The prospect for the continued global growth of plastics continues to be bright. After enjoying an 8.6% CAGR from 1950 through 2015 the global demand for plastics is expected to continue to grow at a CAGR of 5.3%, reaching 335 million tons by 2020.
Included in these growth projections are some fairly aggressive projections by industry researchers:
The Asia Pacific region is the largest market for plastics, accounting for nearly 45% of the total market volume in 2013. The region should continue to show strong demand driven in large part by the regional automotive industry. North America and Europe are the most mature markets for plastics, but should see some continued growth mostly driven by innovation in sustainable plastics and bio-based polymers. Central and South America are projected to be the fastest growing region, a smaller base combined with the growth of major end use markets like Brazil and Argentina will fuel demand.

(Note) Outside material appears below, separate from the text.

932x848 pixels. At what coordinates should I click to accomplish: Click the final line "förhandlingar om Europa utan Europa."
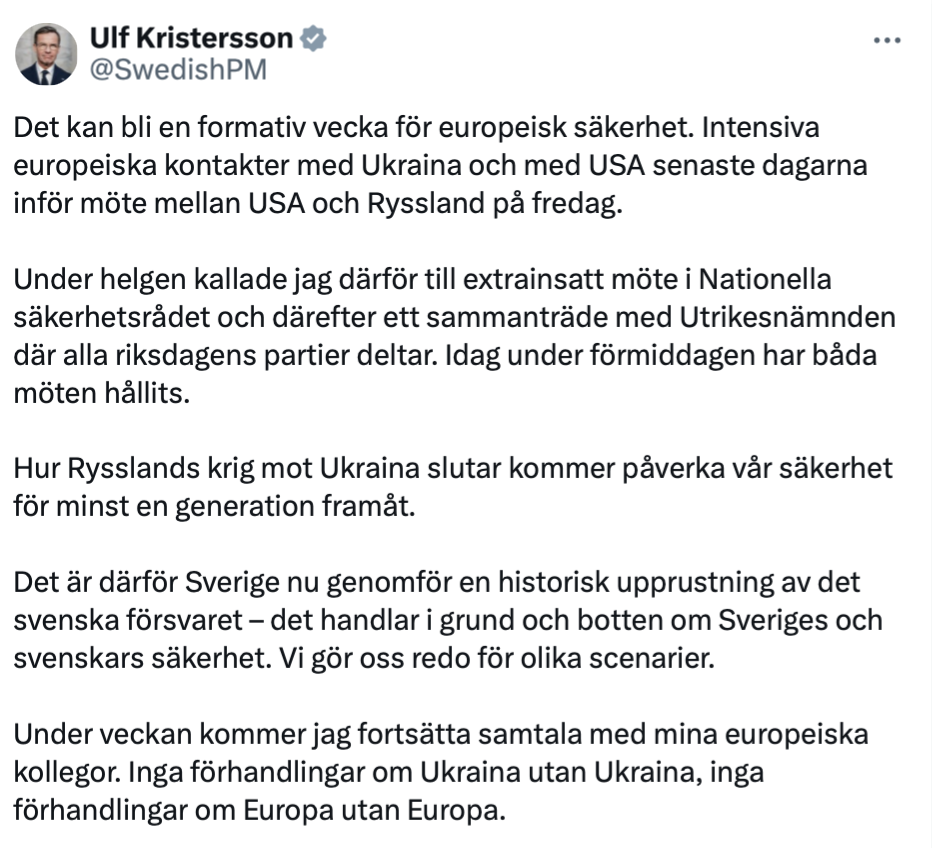click(259, 811)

Plastics production is led by Asia with almost 50% of the global production; China alone accounts for 28% of global plastics production. In comparison, Europe accounts for 18% and NAFTA totals 19% of global plastic production.

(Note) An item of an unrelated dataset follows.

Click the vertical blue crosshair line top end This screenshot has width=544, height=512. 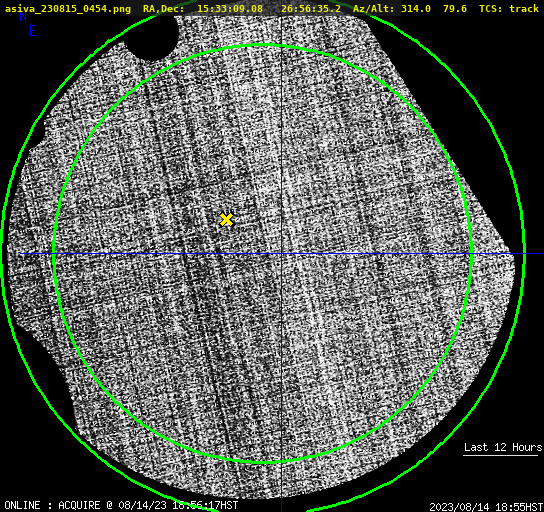coord(281,17)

Based on the latest figures from the American Chemical Council (ACC), production of plastic resins in North America rose to 108 billion pounds in 2014 and the industry continues to expand. As of early 2015, about 225 new plastic resin projects had been announced, representing investments of $137 billion through 2023. The industry is growing and the outlook is positive especially for North America due to the increasing availability of low-cost natural gas.

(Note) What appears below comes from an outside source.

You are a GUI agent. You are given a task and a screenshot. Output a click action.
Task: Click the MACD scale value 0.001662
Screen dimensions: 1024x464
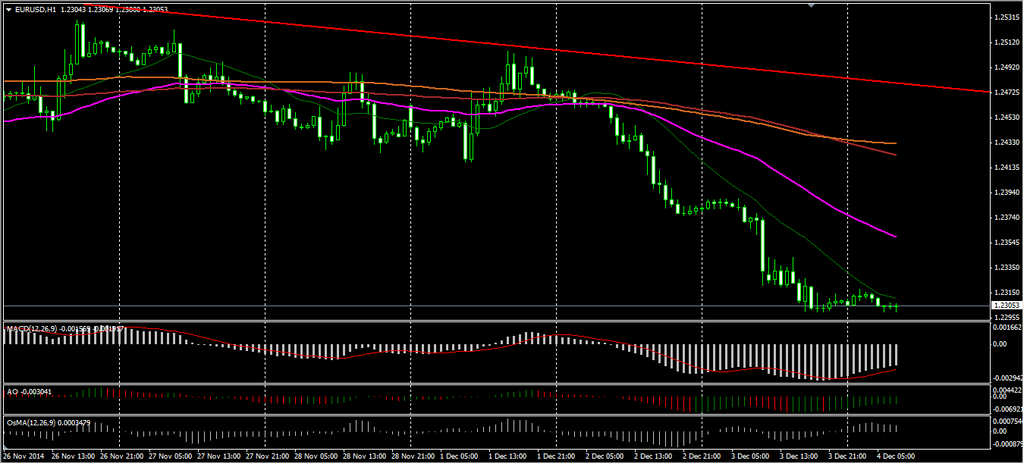pos(1005,327)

The top five plastic resin-producing states (Texas, Louisiana, Illinois, Ohio and West Virginia) account for more than 64 percent of total US production.
Packaging is the largest market for plastic resins and is closely associated with retail sales, which have been growing as the economy continues to rebound. Building and construction is another large consumer of plastics the construction market continues its recovery. Transportation is a key market as well and light vehicle sales are strong as interest rates are low. Industrial machinery is another important market that is also improving with increasing domestic investments in manufacturing. The major drain on the U.S. industry globally is export sales due to weaknesses in the European and Asian economies.
Standard plastics (polyolefin, PVC, PS, EPS< and PET) account for 85% of total demand; while Polyethylene (PE) is the leading product segment for plastics and accounted for 34.9% of total market volume in 2013. PE is used in high volumes across various industries such as film and sheet, injection molding, blow molding and pipe manufacturing. Increasing PE capacity addition, particularly in the Middle East and Asia Pacific has led to overcapacity in the market which has seen the prices decline. PET is expected to be the fastest growing product segment for plastics, at an estimated CAGR of 8.5% from 2014 to 2020.